- _Brief_
Exactly reproduce the entries, dropping any pictures from your copy.

- _Source records_
====

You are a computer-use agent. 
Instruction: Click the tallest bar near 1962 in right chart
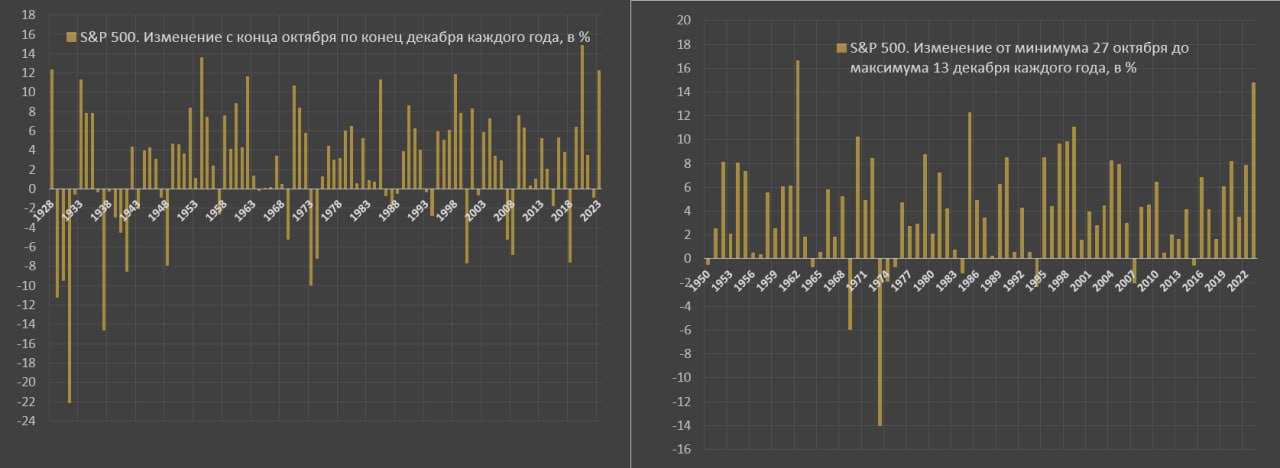(797, 159)
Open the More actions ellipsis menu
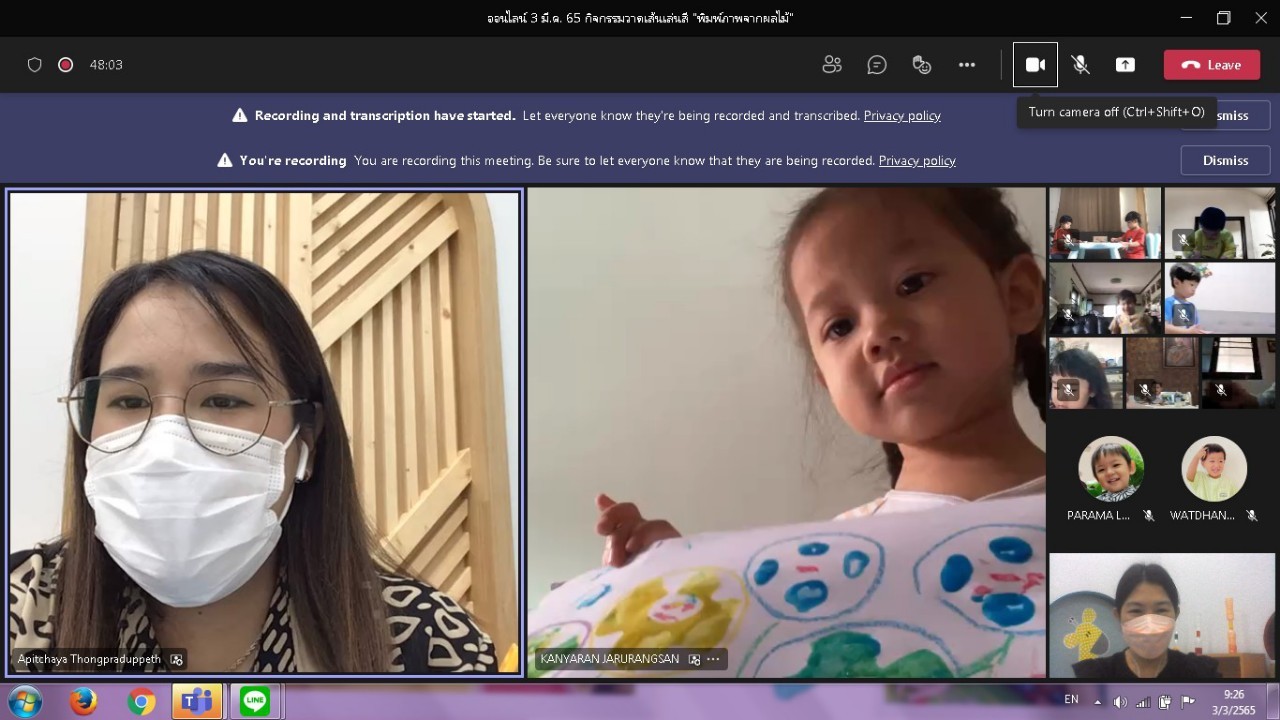This screenshot has height=720, width=1280. 966,65
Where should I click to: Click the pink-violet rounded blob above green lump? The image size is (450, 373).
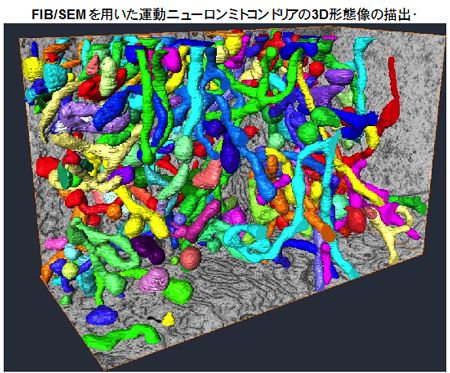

====

- _Response box_
You are a computer-use agent. 
Instruction: Click the tallest bar near 1962 in right chart
(797, 159)
Open the More actions ellipsis menu
This screenshot has height=720, width=1280. 966,65
Where should I click to: Click the pink-violet rounded blob above green lump? The image size is (450, 373).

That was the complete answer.